__Excerpt to read__
--------------------------------------------------

So, a few
months ago, I met a guy. At church. A pretty nice one. I quickly came to
appreciate his caring and kind spirit, witty and honestly sometimes slapstick
sense of humor, and love for learning. Also, let’s face it, he’s an engineer,
and we all know how dietitians and engineers tend to get along rather well. J This appreciation grew into something much
deeper and I must say that the past six months of knowing and growing closer to
this man have been an immense blessing. But, this
is not meant to be a “my boyfriend is amazing and I’m super happy” post
(although, both of those facts are indeed true), but rather some way to
coherently put together some things that have been floating around in my mind
for some time as I’ve tried to piece together how my life could change and what
that means for my service to God.
At face
value, nothing has changed. I still engage in the same church and spiritual
activities as previously. I still love people of all sizes, shapes, and sorts.
I continue to desire for my life’s work to be to glorify God with the gifts
He’s given me by serving others. But, somehow, these things all suddenly seemed
threatened when I began pondering what exactly potential marriage would mean to
these core elements of Martha. What if I cannot perform the same (or as many)
volunteer activities as before? What if my work or family situation would
change? How am I serving God then? And in this, I realized that somehow, my Reformed,
Protestant upbringing (and very likely just the way my mind works), didn’t
leave me with a great idea of how being married or pursuing marriage helps
enables one to serve God. I very much believed that marriage was instituted by
God to bring him glory, carried with it distinct responsibilities and
privileges, and also was for the good of society at large. I had no qualms with
the institution of marriage per se, but rather how exactly Martha could be
serving God better in this role than in her current role as a single, newly
graduated registered dietitian.

--------------------------------------------------

__What the task asks__
Continue the reflection above on marriage and serving God, starting right after its last sentence.

__Supplied data__
--------------------------------------------------

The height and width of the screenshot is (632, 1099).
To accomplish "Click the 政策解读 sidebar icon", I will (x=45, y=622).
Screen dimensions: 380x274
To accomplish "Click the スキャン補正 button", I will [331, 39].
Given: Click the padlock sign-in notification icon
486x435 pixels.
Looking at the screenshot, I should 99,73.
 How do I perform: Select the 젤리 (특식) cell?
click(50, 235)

--------------------------------------------------

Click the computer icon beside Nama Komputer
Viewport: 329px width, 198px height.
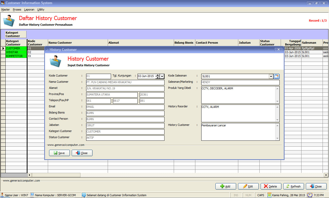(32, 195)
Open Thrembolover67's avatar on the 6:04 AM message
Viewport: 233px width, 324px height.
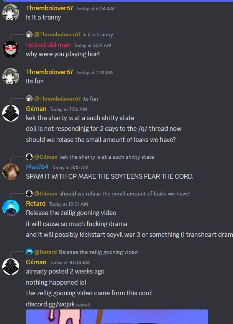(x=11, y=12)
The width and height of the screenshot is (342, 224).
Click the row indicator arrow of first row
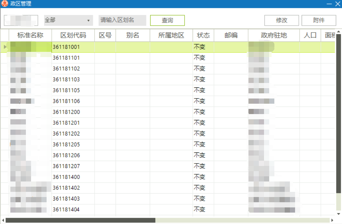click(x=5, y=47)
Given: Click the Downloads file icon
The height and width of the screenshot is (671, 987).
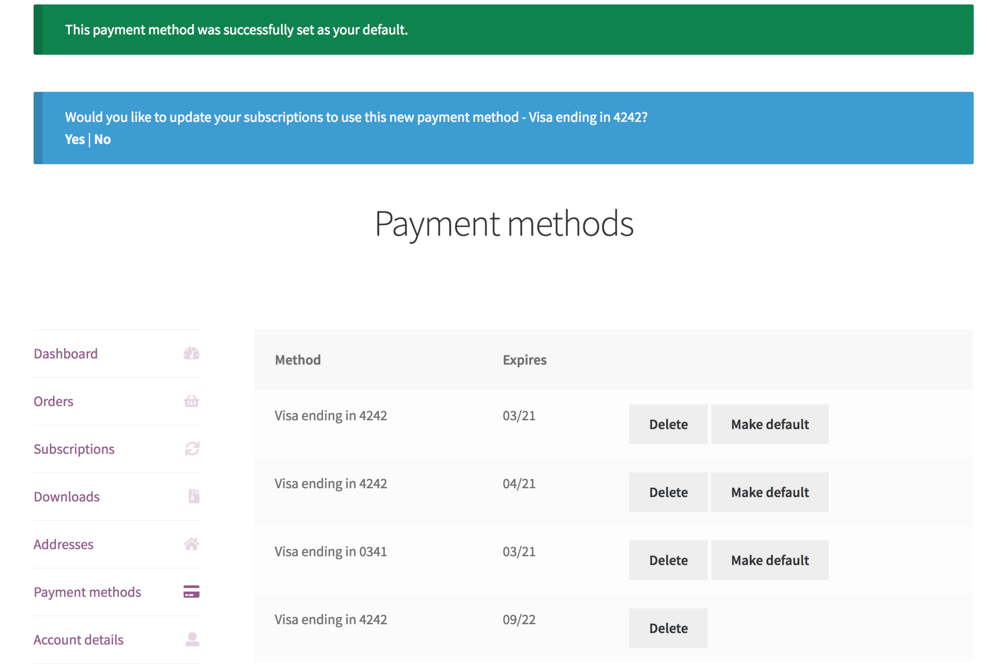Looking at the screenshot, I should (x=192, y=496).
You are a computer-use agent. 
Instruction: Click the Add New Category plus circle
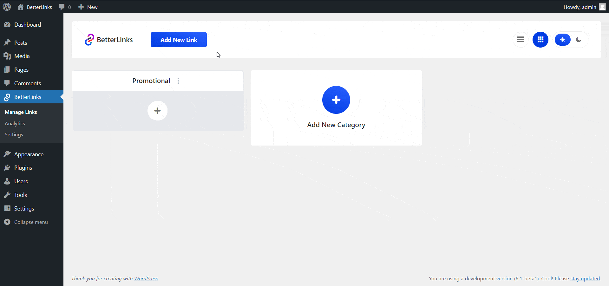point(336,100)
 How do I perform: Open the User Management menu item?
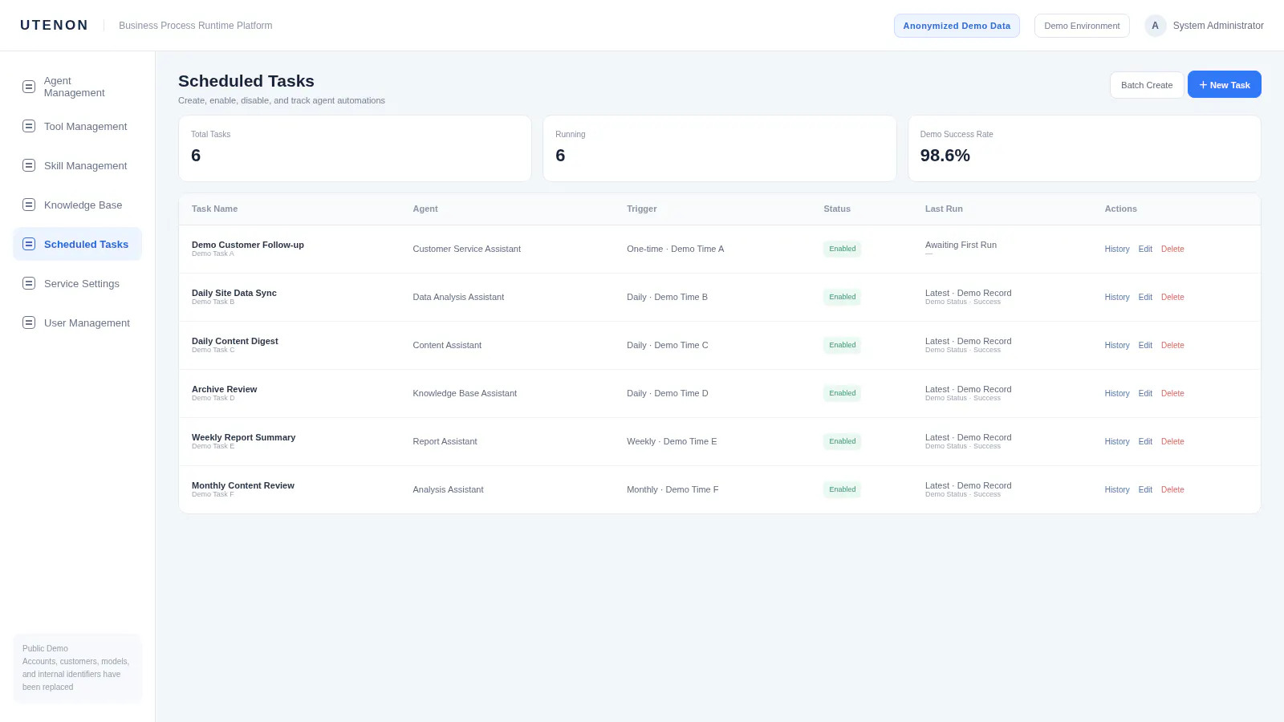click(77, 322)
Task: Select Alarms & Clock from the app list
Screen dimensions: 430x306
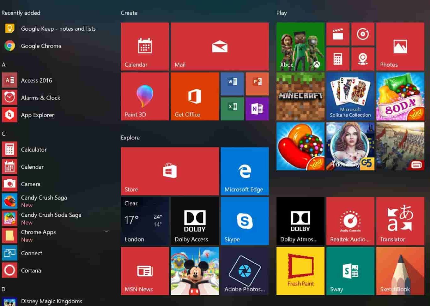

--------------------------------------------------

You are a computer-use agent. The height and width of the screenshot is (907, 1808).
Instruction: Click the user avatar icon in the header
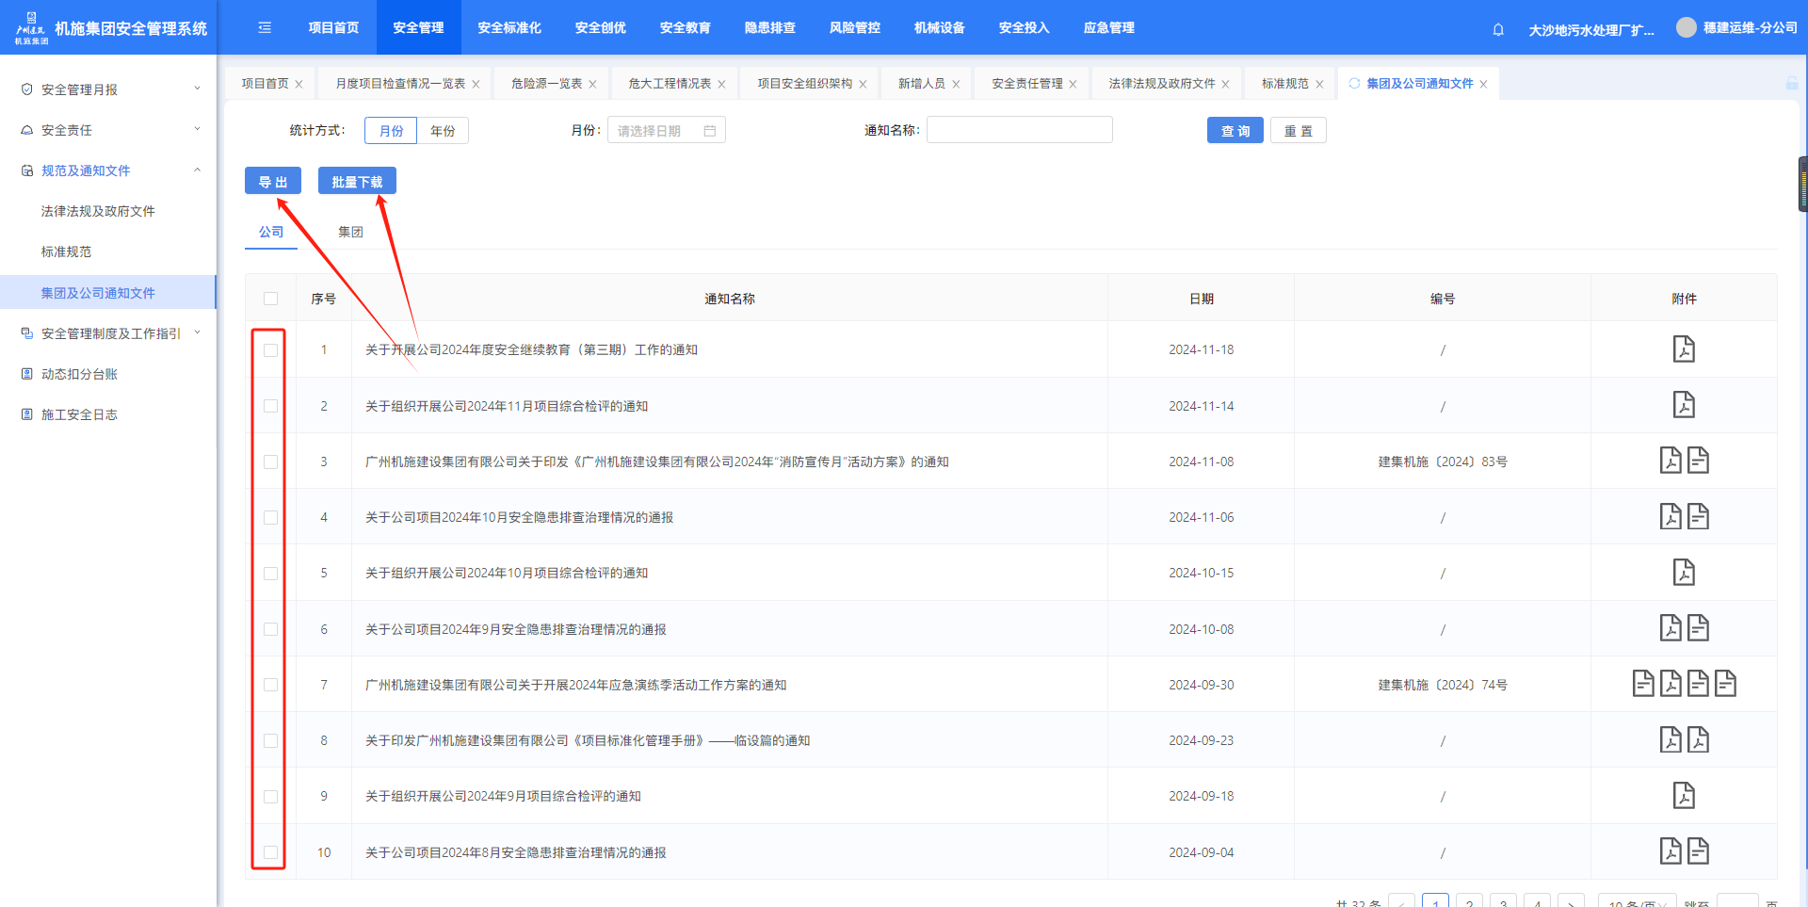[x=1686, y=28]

--------------------------------------------------

__Output for this exercise__
This Tim
Keller quote, shared by a dear and wise church friend, was the first item to
get me thinking more about what exactly this whole marriage thing is about:
Within this Christian vision for
marriage, here’s what it means to fall in love. It is to look at another person
and get a glimpse of the person God is creating and to say, “I see who God is
making you, and it excites me! I want to be part of that. I want to partner
with you and God in the journey that you are taking to his throne. And when we
get there, I will look at your magnificence and say, ‘I always knew you could
be like this. I got glimpses of it on earth, but now look at you!’ “ (The
Meaning of Marriage, p. 132).
As time went
on, I started to actually read Keller’s book and talked to God, my parents, and
others who care about me to help me grasp a greater understanding of how
marriage could be a good thing – and could be a good thing for me. You may be
half laughing to yourself, “Oh, Martha….” And, I would agree. I overthink most
things, particularly important ones. However, I also am someone that needs to
have a reason for things that I do, reasons that are grounded in Scripture and
what I sense God is leading me towards. I do not take things lightly. Some
people may not require this much processing time (so please do not feel bad if
you do not connect with my sentiments!), but I definitely do.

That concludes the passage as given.